The question is, what to do? Obviously, of course, one cannot escape; for that is most absurd and childish. But when you are faced with yourself as you are, what are you to do? First, is it possible not to deny or justify it but just to remain with it, as you are? - which is extremely arduous, because the mind seeks explanation, condemnation, identification.

问题是,做什么? 显然,当然,一个人不能逃;因为这是最荒谬和幼稚的。 但是当你面对你自己时,你做什么? 首先,是否有可能不拒绝或争辩,而只是如实地与其相处? —— 这是极其艰巨的,因为头脑寻求解释、谴责、认同。

If it does not do any of those things but remains with it, then it is like accepting something.

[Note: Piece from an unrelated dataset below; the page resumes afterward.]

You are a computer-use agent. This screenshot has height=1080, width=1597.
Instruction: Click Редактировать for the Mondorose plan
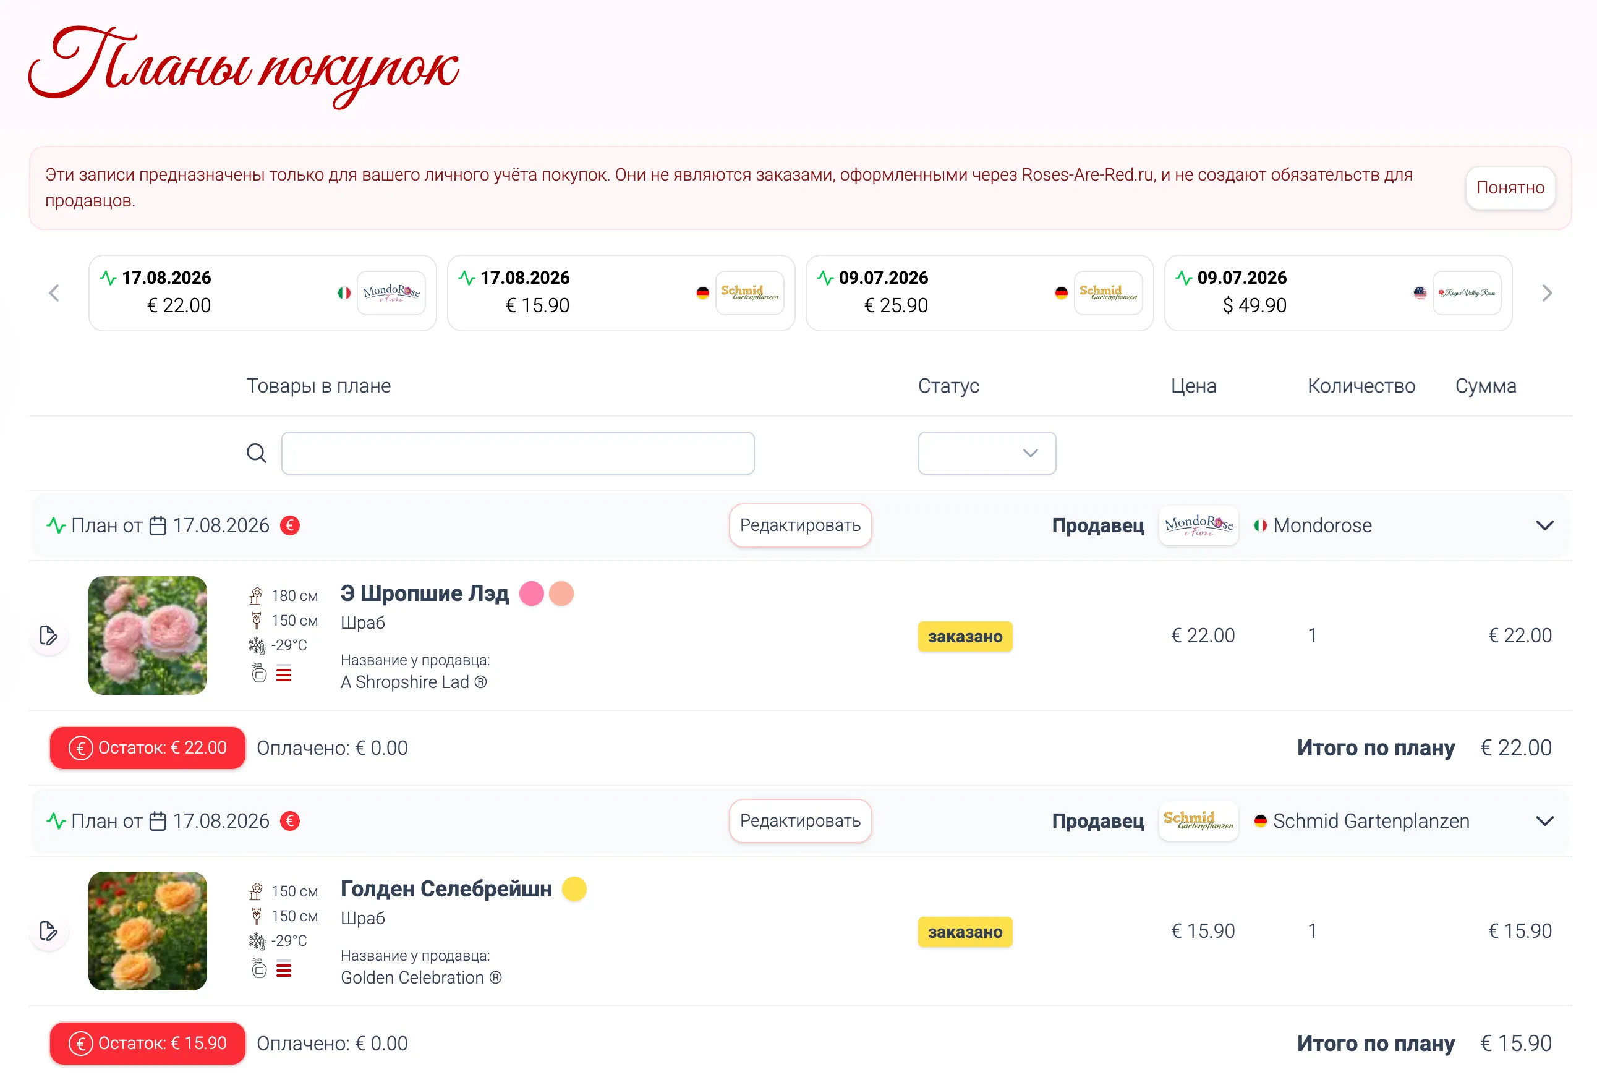800,526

If I accept that I am brown, that is the end of it; but if I am desirous of changing to a lighter colour, then the problem arises. To accept what is is most difficult; one can do that only when there is no escape and condemnation or justification is a form of escape.

如果它不做任何这些事情,而是驻留于此,那么它就像接受某个东西一样。 如果我接受我是棕色肤质的人,那就是它的了结; 但是,如果我想换成较浅的肤色,那问题就出现了。 接受是什么,是最困难的; 只有当没有逃避,谴责或辩解,没有这些逃避形式的时候,一个人才能做到。

Therefore when one understands the whole process of why one gossips and when one realizes the absurdity of it, the cruelty and all the things involved in it, then one is left with what one is; and we approach it always either to destroy it, or to change it into something else.

因此,当一个人理解闲谈的整个过程时 当一个人意识到它的荒谬,残酷和所涉及的所有事情时, 然后一个人只剩下是他自己; 当我们靠近时,要么摧毁,要么把他变成别的样子。

If we don't do either of those things but approach it with the intention of understanding it, being with it completely, then we will find that it is no longer the thing that we dreaded. Then there is a possibility of transforming that which is.

如果我们不做这些 但是带着理解的意图去接近,完全与之相处, 然后我们会发现他不再是令我们害怕的东西。 那么,就有可能转变。